Functional training is all the rage but how often do we actually question whether our training is, in fact, functional?
Not “Functional™” but functional.
Could you lift a log, climb a rope, throw a punch, carry a wounded person or wrestle an assailant to the ground if you needed to do those things in a life or death situation?
Chances are you won’t have to. If such an event arises, however, at that point it is far too late to wish you trained more. It’s too late to wonder what all those skipped training sessions would add up to. There is no perfect self, you are who you are when circumstances call you to act. If I told you in 6 months you would need to fight for your life, you would probably train harder right now.
Here’s a game you can try to integrate into your training that creates that sense of time urgency:
First off, right now, rank your ability in your discipline from 1-10, with 10 being the highest (Whether this is fitness or martial arts, put a number on it, and try to be honest). Bear in mind, in a life or death situation, this is the number that right now you have to work with, is it enough?

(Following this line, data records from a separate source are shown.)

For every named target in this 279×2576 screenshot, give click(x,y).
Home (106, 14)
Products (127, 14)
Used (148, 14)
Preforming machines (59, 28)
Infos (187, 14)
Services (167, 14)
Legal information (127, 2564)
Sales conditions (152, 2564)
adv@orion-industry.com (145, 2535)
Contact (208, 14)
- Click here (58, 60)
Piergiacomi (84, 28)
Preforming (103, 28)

Say you are a six. Now write down (with consideration to your available time, focus on what is possible without quitting your job and neglecting your dog):
How would I get to 7 if I only had 6 months to train before a disaster?

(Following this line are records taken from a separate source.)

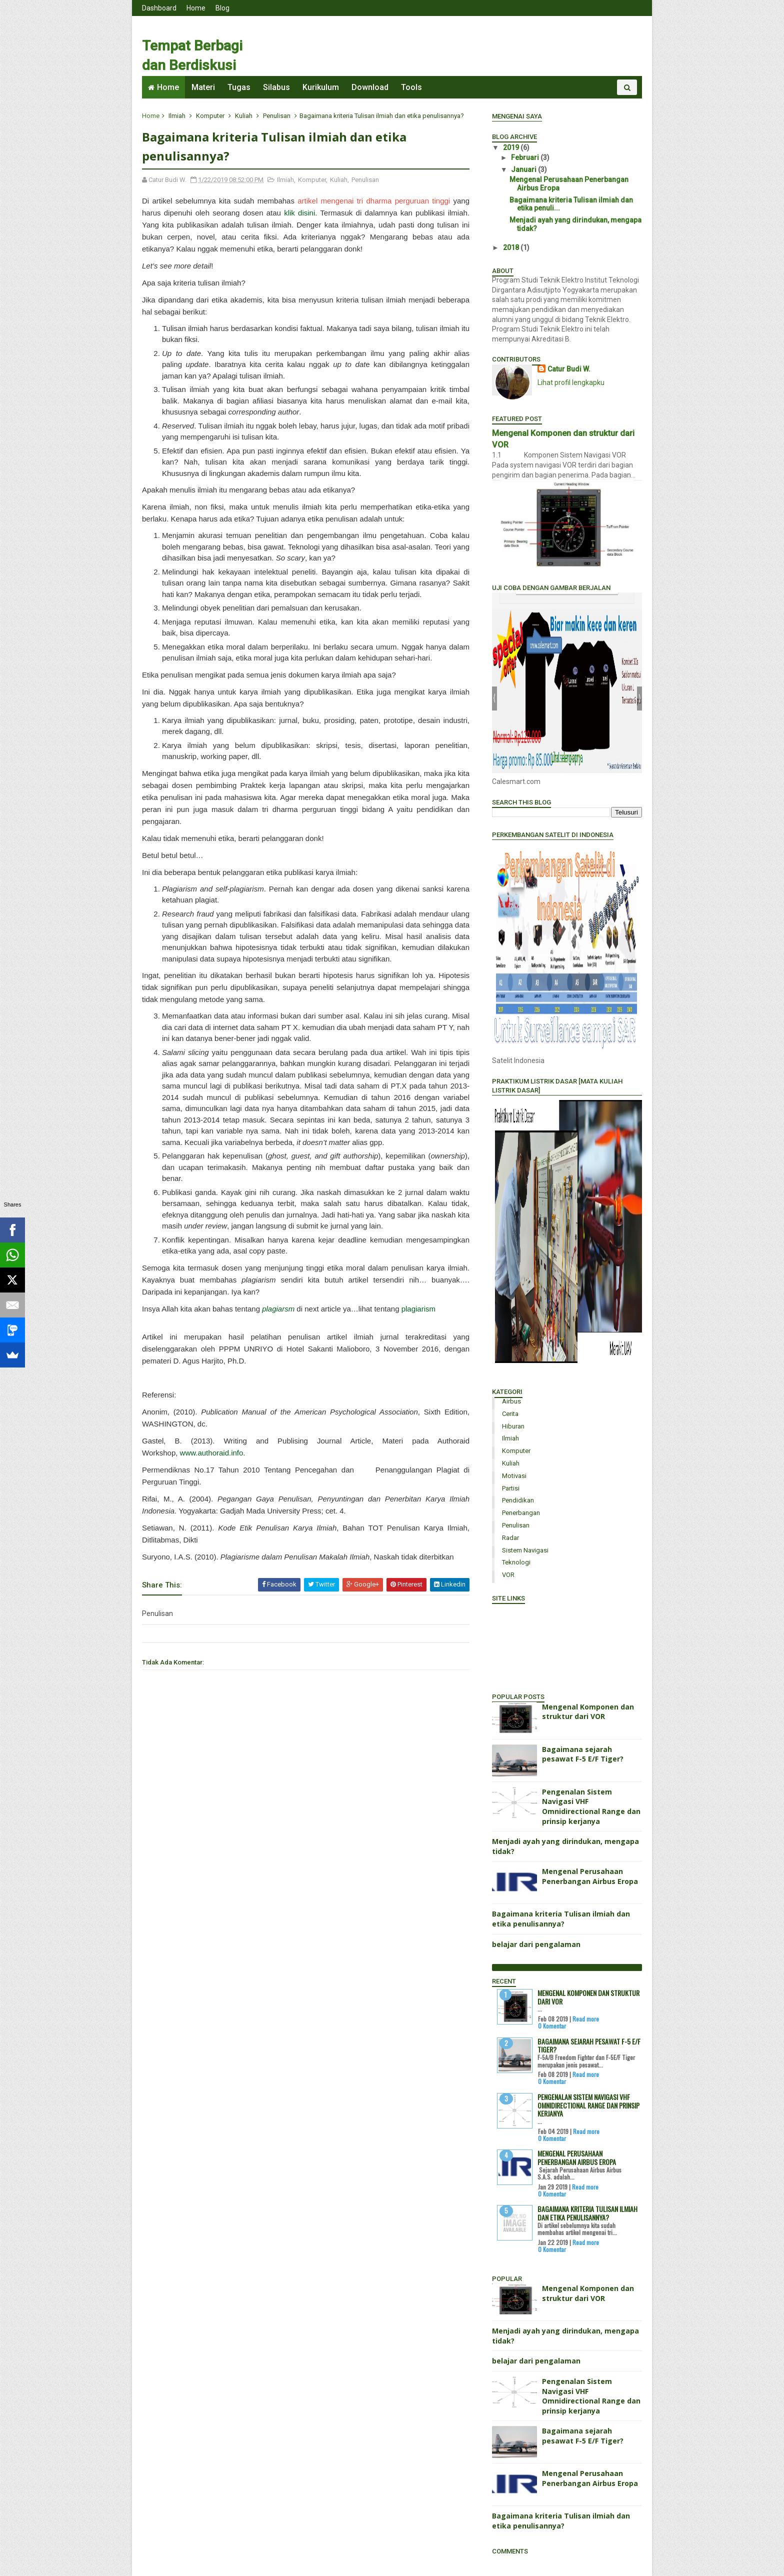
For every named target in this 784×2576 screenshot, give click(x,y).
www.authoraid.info (212, 1452)
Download (370, 87)
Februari (525, 158)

How would I get to 7 if I only had a month to train?
How would I get to 7 if I only had a week to train?
Now write down all the barriers that are preventing you from getting to that 7 within those time frames. Every single negative thought you had while writing the answers down above put it on the page.
Guess what? The likelihood is you now have the bare bones of a training outline for the next 6 months, and you know what barriers will prevent you from achieving that. Don’t know how to get to that next level? Now you have a much better idea of what to ask for professional, qualified help with and what barriers you will encounter.
Can’t get to 7 in six months? Aim for 6.5. The goal is to envision what you would do if you were given a tight schedule to work with and use that to inform your training plan. Having the rest of your life to get good at something is only useful if you actually use that time, which historically we do not.
When I sit down with people in coaching sessions and they evaluate some aspect of their life as a six, and I ask them “Gun to your head; if you had one week to get to 7, what would you start doing today?” nearly everyone has an answer, and I’ll bet you do too.